▶ TEXT UNDER STUDY
****************************************

Fentantyl, the synthetic opioid nearly 50 times more potent than heroin, continues to spread across America.
A powerful opioid painkiller that people can get as a prescription, fentanyl is also a black market drug. In its illicit form, fentanyl is most likely made in clandestine labs, then shipped into the United States, according to federal data. There have been reports that fentanyl and certain chemicals are making their way into the heroin supply in parts of the U.S., including Baltimore and some counties in Massachusetts.
Fentanyl can be produced cheaply, as a dry powder, and then mixed in, imperceptibly, with white-powder heroin. Even small amounts of these lab-made drugs can prove lethal, especially if users aren’t aware of its presence in their heroin. “There’s been such a horrifying level of death around users,” researcher Sarah Mars says. “So many people we spoke to have lost friends and acquaintances and family members, just recently, to overdoses.”
Mars is a project director for Heroin in Transition, a study funded by the National Institutes of Health and carried out through the University of California–San Francisco. To track America’s changing heroin supply, Mars and her teams visit cities where overdoses have spiked, interview heroin users about their experiences, and observe the heroin itself. Mars says that, in some cities, heroin users report urine tests showing no traces of heroin, but only fentanyl or other synthetic drugs — a fact that had been unknown to the users themselves.
Mars’ work is a crucial bridge between the federal drug-control data, which talks about trends nationwide, and the experiences of people on the ground facing this new threat. Pacific Standard talked with her about what they’ve found, and what it means for combating overdoses in America.
How has heroin in America changed recently?
Since the late 1990s, there’s been this division in the country. West of the Mississippi has been black-tar heroin and east of the Mississippi has been powder heroin. The black-tar heroin is sourced from Mexico and the powder heroin has been sourced from Colombia. But, recently, this has been changing, and there are reports of powder heroin coming from Mexico into the East Coast and a lot of fentanyl and other synthetic drugs in the heroin supply, particularly in the powder heroin supply, because it’s easier to mix it in.
At the street level, those dealers often aren’t aware [there’s fentanyl in what they’re selling]. They may not be responsible for what’s been added to it further up the supply chain.
So things are very much in flux, which is why we are studying them.
What do we know about fentanyl?
It’s so much stronger than heroin. It’s difficult to use safely when it hasn’t been mixed in a consistent pattern because such a tiny amount can make such a huge effect.
What are heroin users telling you about what they’re seeing?
Long-term users are saying that, in the last three to five years, the color, the effect, the intensity, and the duration of the drugs they’re taking have changed. That coincides with when these synthetic drugs started appearing in the heroin supply.
How are people reacting to these changes?

****************************************

▶ RECORD EXTRACTS
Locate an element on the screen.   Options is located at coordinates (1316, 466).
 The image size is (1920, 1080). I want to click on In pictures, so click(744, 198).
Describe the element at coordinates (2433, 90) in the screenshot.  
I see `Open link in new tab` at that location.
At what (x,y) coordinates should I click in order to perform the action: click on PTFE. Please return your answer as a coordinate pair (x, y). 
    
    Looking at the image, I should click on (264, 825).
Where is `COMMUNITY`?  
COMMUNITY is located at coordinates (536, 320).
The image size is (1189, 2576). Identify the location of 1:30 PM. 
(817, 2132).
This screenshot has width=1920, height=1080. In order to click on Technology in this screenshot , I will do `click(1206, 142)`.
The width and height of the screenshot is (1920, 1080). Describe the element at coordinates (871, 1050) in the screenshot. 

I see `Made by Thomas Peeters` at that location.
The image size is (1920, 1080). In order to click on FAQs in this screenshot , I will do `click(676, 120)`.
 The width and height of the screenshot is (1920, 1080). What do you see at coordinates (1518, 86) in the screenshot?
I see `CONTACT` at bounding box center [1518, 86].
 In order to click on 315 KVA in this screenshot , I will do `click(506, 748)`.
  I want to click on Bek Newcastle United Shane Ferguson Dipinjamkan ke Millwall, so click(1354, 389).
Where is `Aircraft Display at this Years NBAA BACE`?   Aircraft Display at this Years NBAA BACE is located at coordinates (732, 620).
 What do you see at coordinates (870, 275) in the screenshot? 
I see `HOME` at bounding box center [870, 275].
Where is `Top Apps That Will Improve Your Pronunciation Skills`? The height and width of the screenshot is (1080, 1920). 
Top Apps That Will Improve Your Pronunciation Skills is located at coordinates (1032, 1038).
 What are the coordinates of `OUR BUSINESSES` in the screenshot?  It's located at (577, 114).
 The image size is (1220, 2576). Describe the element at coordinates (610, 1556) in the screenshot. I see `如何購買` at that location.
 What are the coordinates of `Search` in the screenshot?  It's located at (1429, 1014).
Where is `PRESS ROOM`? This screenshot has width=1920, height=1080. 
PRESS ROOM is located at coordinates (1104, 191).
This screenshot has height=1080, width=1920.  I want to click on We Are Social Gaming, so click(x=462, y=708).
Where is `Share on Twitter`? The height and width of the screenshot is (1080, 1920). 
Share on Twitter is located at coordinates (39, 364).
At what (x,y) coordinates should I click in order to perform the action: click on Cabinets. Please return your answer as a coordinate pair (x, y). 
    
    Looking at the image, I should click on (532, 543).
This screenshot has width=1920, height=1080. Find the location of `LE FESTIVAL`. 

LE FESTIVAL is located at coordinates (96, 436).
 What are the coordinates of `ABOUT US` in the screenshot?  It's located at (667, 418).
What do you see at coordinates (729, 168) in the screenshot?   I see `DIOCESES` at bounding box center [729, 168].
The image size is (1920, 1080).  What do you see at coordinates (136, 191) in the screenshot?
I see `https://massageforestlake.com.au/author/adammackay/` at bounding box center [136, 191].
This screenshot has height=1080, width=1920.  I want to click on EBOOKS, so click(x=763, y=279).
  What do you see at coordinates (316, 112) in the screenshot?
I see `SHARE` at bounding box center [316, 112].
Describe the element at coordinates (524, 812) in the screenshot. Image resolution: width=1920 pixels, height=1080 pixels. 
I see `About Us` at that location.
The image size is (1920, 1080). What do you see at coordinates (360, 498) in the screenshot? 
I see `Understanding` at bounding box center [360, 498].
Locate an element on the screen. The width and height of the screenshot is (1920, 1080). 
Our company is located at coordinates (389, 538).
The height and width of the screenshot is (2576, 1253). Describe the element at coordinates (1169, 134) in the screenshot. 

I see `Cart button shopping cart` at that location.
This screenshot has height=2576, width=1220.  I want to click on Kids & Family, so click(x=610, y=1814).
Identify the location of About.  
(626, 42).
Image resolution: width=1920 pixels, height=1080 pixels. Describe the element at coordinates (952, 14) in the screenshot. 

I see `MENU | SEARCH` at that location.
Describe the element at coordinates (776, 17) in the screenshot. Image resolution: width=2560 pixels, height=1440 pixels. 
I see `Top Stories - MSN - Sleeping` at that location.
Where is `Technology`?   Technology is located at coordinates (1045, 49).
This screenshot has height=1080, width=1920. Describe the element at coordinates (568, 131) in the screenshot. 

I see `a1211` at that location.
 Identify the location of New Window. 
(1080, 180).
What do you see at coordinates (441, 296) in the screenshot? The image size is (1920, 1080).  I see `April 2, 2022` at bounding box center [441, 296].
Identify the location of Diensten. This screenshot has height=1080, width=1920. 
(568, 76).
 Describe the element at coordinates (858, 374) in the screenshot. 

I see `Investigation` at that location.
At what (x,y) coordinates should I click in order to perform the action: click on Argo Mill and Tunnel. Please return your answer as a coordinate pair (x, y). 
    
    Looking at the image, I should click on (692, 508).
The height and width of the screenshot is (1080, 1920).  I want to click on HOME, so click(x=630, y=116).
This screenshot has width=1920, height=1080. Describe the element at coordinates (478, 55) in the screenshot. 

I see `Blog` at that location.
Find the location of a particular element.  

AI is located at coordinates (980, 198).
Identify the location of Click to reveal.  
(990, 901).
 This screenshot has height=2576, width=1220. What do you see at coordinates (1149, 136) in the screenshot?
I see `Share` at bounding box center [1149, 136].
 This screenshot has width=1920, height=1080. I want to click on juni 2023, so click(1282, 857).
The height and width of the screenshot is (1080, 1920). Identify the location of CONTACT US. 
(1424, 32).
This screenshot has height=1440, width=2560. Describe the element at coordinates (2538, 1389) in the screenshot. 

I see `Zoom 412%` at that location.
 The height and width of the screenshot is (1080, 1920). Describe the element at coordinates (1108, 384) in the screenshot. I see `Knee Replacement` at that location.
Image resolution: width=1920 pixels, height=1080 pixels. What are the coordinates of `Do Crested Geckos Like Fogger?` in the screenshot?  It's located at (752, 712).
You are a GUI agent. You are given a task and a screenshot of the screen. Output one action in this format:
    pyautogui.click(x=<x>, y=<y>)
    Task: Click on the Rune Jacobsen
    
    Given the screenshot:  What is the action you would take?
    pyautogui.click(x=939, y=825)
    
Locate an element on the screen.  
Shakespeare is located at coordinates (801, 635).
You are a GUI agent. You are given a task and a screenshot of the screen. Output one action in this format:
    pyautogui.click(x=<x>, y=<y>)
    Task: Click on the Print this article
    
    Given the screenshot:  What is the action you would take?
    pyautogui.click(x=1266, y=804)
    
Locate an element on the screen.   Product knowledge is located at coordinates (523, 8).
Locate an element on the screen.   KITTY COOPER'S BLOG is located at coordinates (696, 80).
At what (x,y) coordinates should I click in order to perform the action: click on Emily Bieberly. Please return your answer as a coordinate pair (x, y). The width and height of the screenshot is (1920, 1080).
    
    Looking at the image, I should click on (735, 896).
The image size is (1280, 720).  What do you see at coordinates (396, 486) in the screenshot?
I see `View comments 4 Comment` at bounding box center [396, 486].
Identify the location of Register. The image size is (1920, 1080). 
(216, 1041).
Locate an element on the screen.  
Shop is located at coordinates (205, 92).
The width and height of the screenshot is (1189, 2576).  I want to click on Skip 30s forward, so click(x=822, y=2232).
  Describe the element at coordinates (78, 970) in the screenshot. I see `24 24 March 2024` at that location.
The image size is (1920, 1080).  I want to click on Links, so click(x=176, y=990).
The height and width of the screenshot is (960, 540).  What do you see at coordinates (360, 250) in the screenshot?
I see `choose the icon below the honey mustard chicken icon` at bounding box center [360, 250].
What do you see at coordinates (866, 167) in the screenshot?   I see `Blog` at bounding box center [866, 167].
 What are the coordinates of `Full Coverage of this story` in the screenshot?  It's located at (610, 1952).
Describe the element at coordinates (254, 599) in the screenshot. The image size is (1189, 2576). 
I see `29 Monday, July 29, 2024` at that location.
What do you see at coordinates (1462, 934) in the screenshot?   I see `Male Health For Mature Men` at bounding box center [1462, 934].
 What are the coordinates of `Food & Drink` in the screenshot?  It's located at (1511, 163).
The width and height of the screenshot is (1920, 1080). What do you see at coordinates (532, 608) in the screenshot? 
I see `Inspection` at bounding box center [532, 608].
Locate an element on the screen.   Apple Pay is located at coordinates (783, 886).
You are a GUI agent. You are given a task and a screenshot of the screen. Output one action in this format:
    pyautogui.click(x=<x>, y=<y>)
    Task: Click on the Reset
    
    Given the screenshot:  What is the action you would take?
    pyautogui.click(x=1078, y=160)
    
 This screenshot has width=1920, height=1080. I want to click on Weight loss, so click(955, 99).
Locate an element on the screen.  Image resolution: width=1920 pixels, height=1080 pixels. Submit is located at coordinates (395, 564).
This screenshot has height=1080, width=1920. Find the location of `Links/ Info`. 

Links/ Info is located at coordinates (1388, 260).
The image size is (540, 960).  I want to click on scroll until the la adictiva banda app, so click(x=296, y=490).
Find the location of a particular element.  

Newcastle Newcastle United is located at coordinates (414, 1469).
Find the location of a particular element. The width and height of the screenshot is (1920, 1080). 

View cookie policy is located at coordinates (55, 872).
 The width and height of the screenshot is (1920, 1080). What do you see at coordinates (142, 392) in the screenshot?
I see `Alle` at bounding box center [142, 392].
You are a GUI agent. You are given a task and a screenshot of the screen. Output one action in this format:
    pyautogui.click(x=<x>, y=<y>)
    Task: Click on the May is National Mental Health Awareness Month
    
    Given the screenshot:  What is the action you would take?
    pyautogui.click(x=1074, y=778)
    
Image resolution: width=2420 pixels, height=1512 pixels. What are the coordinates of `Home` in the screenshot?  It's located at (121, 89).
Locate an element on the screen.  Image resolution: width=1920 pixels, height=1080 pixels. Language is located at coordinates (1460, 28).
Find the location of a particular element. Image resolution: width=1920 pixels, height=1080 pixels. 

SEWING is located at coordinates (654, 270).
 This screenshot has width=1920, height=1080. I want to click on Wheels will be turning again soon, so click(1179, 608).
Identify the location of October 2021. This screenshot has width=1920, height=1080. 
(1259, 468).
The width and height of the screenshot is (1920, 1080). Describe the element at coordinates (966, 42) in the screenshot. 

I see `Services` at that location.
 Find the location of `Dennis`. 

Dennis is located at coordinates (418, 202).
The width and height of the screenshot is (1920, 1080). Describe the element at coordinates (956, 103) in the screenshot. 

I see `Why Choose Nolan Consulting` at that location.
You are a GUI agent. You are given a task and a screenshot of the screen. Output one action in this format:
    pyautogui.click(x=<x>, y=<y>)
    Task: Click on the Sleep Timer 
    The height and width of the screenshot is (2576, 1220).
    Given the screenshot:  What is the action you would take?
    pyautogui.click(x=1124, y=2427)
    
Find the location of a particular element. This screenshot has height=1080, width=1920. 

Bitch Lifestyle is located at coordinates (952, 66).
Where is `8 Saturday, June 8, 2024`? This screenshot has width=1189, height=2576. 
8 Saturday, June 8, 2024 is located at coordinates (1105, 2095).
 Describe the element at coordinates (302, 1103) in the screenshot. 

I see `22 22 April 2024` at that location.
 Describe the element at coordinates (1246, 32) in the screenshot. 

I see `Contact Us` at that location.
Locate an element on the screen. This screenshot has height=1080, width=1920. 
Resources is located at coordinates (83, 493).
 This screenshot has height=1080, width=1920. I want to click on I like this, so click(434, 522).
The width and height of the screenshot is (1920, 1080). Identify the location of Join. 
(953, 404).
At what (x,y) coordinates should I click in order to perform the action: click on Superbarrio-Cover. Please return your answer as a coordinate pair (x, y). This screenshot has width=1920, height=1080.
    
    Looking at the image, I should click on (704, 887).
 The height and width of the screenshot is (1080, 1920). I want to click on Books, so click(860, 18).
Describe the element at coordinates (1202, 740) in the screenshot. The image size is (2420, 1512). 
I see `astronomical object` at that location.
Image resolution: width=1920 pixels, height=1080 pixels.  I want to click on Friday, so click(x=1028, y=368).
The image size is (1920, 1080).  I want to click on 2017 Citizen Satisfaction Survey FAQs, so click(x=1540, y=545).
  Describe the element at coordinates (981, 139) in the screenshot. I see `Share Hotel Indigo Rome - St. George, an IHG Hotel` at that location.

****************************************

▶ QUESTIONS TO ANSWER
1. Rewrite the paragraph of the fentanyl article beginning "Mars is a project director" as a short bulleted list that keeps its main facts.
2. Proceed with the fentanyl article from its final line, writing the next part of the interview.

▶ SET OF ANSWERS
1.
- Sarah Mars is a project director for Heroin in Transition, a study funded by the National Institutes of Health and carried out through the University of California–San Francisco.
- To track changes in America's heroin supply, Mars and her teams visit cities where overdoses have spiked, interview heroin users, and observe the heroin itself.
- In some cities, heroin users report urine tests showing no heroin, only fentanyl or other synthetic drugs, which the users had not known.

2.
People’s responses vary a lot. Some people want heroin that they believe has fentanyl in it. They want the intensity and the euphoric rush and they’re willing to take the extra risk, but not everyone wants that kind of excitement. Some people want the long duration of heroin that you don’t get with fentanyl. They want a safer effect. They’re going to try to avoid fentanyl as much as possible.
Heroin in Transition’s lead scientist, Dan Ciccarone, has talked about having officials test the drug supply, and then tell emergency responders and users what’s in it.
It makes sense, really. Dan used the analogy of a contaminated lettuce outbreak. So if you had contaminated lettuce in the food supply, you wouldn’t just go around testing dead bodies. You would try and find the source of the contaminated lettuce. But the drug supply approach is still testing the dead bodies and not trying to find the source of the outbreak.
There’s not enough information coming back about the testing that’s going on in real time. A lot of the testing information that’s available to public health has a long lag time.
How would officials go about this testing?
There’s testing of police seizures. There’s testing a user’s own supplies. There’s lots of different approaches. There’s no one single model, but certainly more up-to-date information about what’s circulating would be helpful, not least to emergency workers because there have been reports that, with fentanyl, people are needing many more shots of Narcan. [Editor’s Note: Narcan is the brand name for naloxone, the overdose-reversing drug.] Knowing what’s in the supply is important because then you can supply the right strength or number of doses to those working with overdoses.
Are there any arguments against testing the drug supply for users?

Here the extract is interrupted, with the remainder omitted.